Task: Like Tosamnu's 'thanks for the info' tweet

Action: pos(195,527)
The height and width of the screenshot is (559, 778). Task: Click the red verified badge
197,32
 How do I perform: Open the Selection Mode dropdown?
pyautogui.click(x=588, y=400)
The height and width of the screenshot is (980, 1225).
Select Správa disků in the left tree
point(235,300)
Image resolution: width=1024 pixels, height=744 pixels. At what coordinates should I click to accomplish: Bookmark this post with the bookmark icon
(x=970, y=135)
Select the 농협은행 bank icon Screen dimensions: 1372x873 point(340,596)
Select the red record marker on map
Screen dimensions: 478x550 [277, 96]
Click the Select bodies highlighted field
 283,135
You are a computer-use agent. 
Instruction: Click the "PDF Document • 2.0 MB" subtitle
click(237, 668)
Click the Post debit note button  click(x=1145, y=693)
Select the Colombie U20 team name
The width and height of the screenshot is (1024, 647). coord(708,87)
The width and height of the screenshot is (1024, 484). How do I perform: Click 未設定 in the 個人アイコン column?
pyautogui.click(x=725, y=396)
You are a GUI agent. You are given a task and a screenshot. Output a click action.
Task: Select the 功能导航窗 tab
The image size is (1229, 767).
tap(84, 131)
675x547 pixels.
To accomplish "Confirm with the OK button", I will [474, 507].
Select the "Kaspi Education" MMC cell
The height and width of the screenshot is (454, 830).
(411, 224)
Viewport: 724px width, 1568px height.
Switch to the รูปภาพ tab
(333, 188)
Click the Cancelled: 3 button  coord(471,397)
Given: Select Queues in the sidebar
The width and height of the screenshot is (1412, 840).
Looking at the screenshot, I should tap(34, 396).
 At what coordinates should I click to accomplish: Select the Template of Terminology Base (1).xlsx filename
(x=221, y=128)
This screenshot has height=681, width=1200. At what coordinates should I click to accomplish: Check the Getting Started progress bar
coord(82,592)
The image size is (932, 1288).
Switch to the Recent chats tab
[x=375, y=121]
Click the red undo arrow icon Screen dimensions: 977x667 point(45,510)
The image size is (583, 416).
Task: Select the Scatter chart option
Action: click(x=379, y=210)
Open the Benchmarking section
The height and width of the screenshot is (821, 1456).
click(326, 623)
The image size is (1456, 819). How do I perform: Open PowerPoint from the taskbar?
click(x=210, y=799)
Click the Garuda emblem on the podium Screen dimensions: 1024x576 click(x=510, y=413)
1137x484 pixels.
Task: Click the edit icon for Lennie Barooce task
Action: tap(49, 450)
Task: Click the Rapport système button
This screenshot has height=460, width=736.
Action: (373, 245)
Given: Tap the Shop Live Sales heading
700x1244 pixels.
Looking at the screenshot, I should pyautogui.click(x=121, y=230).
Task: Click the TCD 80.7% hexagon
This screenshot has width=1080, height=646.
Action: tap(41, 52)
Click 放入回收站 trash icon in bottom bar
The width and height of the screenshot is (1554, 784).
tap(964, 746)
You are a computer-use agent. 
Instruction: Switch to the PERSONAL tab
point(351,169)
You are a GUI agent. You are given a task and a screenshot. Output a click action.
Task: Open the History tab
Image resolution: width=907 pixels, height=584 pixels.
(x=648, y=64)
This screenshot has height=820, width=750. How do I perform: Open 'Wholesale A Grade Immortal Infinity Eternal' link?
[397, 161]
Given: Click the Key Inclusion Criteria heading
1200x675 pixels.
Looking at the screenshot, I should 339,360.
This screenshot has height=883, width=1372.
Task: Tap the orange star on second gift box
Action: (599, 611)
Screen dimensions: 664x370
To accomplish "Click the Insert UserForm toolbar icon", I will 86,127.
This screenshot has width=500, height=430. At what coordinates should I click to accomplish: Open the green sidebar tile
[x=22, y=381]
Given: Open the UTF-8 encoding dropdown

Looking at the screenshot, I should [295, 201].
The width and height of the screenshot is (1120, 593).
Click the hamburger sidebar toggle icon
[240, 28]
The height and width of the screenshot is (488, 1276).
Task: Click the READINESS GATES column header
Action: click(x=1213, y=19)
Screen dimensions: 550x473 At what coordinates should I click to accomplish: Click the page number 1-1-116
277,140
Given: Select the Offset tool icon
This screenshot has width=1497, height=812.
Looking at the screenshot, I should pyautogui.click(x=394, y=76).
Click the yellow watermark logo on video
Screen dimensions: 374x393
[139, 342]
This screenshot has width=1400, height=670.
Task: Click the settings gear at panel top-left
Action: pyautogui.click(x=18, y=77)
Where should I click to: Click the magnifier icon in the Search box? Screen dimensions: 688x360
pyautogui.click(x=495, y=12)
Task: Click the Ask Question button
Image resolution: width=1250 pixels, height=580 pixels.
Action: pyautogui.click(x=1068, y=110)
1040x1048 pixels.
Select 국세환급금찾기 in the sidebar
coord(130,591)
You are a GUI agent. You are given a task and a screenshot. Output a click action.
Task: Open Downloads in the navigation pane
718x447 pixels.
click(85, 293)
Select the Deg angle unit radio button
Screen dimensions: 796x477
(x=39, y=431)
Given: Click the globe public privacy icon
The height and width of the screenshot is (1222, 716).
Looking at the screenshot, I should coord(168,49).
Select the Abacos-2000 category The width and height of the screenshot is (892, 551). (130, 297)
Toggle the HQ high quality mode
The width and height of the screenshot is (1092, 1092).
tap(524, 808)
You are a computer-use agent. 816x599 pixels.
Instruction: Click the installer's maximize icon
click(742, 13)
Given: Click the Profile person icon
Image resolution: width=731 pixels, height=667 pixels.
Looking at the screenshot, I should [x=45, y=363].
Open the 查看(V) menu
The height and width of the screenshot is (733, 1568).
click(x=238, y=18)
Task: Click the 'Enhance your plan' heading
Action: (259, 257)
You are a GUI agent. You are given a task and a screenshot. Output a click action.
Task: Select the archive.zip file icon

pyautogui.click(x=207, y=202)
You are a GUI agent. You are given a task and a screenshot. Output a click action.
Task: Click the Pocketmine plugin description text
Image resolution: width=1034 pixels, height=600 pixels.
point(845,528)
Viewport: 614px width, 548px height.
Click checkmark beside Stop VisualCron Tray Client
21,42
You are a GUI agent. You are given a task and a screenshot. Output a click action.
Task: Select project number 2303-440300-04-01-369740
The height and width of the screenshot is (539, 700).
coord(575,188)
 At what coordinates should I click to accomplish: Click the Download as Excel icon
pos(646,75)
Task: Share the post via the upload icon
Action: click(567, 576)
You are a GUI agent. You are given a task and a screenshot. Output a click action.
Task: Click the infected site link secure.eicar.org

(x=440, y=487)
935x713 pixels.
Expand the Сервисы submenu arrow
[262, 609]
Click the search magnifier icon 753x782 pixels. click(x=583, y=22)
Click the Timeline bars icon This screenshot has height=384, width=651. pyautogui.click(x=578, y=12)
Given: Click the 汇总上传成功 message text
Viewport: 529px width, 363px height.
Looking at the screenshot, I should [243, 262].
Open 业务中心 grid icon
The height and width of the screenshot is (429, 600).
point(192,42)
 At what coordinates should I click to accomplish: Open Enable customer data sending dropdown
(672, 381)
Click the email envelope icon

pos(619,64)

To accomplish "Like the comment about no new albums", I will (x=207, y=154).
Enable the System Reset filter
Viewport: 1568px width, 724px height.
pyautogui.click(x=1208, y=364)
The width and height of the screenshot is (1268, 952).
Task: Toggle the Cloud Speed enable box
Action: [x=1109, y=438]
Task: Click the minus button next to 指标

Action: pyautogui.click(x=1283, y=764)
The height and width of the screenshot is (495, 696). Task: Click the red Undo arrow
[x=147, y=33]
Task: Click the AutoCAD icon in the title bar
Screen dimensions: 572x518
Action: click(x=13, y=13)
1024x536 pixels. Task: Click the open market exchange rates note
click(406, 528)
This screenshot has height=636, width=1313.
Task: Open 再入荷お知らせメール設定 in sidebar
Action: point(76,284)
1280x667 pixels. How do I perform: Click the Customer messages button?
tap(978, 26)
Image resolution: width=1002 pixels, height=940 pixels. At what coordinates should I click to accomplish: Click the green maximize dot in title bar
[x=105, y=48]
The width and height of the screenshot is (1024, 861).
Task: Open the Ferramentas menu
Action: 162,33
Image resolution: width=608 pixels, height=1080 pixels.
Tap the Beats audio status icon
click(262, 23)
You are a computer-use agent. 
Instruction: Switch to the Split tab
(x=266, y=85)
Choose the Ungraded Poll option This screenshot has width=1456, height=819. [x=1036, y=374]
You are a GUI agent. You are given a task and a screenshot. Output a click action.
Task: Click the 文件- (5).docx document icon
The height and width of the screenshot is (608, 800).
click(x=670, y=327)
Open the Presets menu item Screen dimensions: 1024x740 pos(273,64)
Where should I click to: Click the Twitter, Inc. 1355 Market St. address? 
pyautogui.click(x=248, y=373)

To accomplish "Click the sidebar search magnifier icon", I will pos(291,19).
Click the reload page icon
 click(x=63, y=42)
————————
#### Task goal
Reproduce word for word the material above, starting with the line that has "Image resolution: width=907" and stopping after the line that has "The width and height of the screenshot is (1120, 593).".

#### Exercise output
Image resolution: width=907 pixels, height=584 pixels.
(x=648, y=64)
This screenshot has height=820, width=750. How do I perform: Open 'Wholesale A Grade Immortal Infinity Eternal' link?
[397, 161]
Given: Click the Key Inclusion Criteria heading
1200x675 pixels.
Looking at the screenshot, I should 339,360.
This screenshot has height=883, width=1372.
Task: Tap the orange star on second gift box
Action: (599, 611)
Screen dimensions: 664x370
To accomplish "Click the Insert UserForm toolbar icon", I will 86,127.
This screenshot has width=500, height=430. At what coordinates should I click to accomplish: Open the green sidebar tile
[x=22, y=381]
Given: Open the UTF-8 encoding dropdown

Looking at the screenshot, I should [295, 201].
The width and height of the screenshot is (1120, 593).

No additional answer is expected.